## Text passage:
□ □ □ □

But the researchers also sound the alarm over “substantial conflicts of interest” that “could disincentivise” accurate recording. Medical examiners often work for their local police departments, and in some rural areas sheriffs serve double duty as coroners. “Currently, the same government responsible for this violence is also responsible for reporting on it,” warns co-lead author Fablina Sharara.
In a call for reform, the study authors advise that “forensic pathologists should work independently from law enforcement” and be “awarded whistleblower protections under the law,” to liberate them from pressure to downplay police violence.
The Lancet study finds wide state-by-state variation in the accuracy of reported killings by police. The states with the “highest under-reporting rates” are red and predominantly rural: Oklahoma leads the pack with 83.7 percent undercounted, followed by Wyoming (79.1 percent), Alabama (76.9 percent), Louisiana (75.7 percent), and Nebraska (72.9 percent).

□ □ □ □

Stored items:
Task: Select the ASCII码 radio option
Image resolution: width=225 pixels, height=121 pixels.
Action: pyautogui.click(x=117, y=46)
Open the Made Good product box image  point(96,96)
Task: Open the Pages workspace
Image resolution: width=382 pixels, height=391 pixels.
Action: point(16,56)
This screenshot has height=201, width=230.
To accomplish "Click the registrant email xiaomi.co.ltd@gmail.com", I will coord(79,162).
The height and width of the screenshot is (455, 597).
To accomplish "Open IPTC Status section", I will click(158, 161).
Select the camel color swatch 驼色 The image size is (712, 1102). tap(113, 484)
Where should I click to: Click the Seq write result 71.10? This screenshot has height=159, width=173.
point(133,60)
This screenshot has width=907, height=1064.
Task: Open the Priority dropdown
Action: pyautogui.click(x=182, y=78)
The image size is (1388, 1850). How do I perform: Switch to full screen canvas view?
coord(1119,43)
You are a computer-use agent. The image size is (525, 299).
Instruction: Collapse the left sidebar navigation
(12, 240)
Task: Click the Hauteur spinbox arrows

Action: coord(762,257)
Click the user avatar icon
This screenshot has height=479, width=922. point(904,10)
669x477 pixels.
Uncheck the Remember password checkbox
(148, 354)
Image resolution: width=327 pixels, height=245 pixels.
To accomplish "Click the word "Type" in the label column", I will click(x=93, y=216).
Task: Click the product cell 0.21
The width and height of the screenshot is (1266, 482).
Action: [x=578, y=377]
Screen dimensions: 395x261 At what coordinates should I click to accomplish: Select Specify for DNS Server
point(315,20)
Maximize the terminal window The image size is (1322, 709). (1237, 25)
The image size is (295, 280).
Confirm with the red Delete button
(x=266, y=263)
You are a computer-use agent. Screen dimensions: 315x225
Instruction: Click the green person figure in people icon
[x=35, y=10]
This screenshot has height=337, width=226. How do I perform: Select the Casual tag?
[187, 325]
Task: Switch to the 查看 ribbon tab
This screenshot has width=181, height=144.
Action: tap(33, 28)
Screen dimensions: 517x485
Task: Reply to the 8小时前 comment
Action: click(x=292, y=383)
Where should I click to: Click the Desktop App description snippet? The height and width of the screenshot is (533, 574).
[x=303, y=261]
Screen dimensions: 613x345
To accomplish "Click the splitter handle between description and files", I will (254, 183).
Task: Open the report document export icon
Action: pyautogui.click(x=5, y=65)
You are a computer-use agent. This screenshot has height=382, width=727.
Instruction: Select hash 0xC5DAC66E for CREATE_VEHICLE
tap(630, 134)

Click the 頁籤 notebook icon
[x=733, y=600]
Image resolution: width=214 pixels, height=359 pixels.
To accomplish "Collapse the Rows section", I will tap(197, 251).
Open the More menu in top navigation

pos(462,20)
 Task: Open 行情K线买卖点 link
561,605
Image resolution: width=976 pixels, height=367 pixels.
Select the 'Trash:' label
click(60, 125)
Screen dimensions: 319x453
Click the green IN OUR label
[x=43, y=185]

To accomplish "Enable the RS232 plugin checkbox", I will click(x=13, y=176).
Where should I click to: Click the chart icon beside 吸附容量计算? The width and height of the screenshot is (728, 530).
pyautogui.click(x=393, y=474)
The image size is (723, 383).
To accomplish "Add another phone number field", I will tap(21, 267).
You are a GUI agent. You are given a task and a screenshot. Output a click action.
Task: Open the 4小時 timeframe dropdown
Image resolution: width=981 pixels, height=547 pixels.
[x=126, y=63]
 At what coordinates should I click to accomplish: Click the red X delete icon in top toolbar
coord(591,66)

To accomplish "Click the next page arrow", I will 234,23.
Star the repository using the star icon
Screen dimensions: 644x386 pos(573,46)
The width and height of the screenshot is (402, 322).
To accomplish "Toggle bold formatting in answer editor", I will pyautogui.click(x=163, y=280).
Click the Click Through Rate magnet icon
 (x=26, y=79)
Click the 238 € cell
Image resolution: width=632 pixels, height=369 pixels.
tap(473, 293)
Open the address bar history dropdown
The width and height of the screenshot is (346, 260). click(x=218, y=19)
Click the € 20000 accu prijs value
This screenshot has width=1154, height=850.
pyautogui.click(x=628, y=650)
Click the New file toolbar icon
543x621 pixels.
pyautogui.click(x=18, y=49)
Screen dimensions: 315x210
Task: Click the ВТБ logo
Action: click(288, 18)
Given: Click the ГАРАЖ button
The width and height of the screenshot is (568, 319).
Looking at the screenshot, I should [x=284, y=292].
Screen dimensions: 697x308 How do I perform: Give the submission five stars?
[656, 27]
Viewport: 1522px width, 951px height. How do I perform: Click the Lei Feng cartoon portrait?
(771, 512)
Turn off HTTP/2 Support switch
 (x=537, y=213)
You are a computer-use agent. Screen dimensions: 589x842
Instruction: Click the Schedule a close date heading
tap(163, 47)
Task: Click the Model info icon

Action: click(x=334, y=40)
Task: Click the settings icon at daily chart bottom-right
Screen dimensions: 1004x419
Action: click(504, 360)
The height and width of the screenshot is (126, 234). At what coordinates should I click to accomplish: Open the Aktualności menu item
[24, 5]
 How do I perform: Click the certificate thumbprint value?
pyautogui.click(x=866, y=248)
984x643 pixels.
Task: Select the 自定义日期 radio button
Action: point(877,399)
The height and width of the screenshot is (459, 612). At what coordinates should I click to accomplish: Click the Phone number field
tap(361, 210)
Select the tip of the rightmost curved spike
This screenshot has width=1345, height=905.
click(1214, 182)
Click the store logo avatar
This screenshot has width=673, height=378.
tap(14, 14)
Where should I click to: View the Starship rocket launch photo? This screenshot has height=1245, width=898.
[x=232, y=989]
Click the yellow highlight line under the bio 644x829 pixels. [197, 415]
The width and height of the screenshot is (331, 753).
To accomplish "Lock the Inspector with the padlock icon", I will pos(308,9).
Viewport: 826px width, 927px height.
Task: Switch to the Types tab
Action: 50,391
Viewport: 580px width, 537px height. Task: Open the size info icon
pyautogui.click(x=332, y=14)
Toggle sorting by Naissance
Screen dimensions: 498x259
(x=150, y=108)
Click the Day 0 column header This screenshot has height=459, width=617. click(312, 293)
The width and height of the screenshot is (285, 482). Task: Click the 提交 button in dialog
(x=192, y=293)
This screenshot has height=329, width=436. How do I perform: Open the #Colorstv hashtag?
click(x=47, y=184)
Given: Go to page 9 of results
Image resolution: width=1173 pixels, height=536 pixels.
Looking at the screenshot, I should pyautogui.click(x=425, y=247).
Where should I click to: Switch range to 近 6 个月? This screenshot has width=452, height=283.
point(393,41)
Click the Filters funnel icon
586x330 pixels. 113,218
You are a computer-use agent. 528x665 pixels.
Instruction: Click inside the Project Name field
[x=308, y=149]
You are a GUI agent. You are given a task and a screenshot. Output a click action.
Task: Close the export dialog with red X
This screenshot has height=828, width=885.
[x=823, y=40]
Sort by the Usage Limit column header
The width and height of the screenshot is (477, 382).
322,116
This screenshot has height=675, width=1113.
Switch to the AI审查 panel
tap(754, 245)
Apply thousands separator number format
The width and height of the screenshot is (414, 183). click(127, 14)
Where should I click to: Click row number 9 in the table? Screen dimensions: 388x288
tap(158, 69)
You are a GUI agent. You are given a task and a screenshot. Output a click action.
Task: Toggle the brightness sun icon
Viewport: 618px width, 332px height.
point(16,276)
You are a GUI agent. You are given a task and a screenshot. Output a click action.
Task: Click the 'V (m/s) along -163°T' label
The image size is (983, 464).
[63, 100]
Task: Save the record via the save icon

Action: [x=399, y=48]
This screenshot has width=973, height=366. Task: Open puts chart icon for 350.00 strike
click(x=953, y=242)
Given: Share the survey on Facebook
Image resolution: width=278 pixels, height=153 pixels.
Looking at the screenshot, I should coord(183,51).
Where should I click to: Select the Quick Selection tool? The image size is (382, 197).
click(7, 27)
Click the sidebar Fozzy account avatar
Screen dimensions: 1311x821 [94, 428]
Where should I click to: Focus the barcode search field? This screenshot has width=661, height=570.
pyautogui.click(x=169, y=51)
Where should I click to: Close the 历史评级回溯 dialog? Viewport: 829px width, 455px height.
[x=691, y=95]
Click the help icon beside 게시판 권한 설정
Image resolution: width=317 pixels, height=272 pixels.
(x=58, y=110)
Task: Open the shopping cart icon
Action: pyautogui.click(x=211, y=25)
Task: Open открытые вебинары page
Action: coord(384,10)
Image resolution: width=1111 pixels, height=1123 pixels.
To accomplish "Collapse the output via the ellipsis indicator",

□ □ □ □

## Work request:
Quote the passage above on under-reporting of police killings word for word, from "But the researchers" to "author Fablina Sharara.".

## Response to this task:
But the researchers also sound the alarm over “substantial conflicts of interest” that “could disincentivise” accurate recording. Medical examiners often work for their local police departments, and in some rural areas sheriffs serve double duty as coroners. “Currently, the same government responsible for this violence is also responsible for reporting on it,” warns co-lead author Fablina Sharara.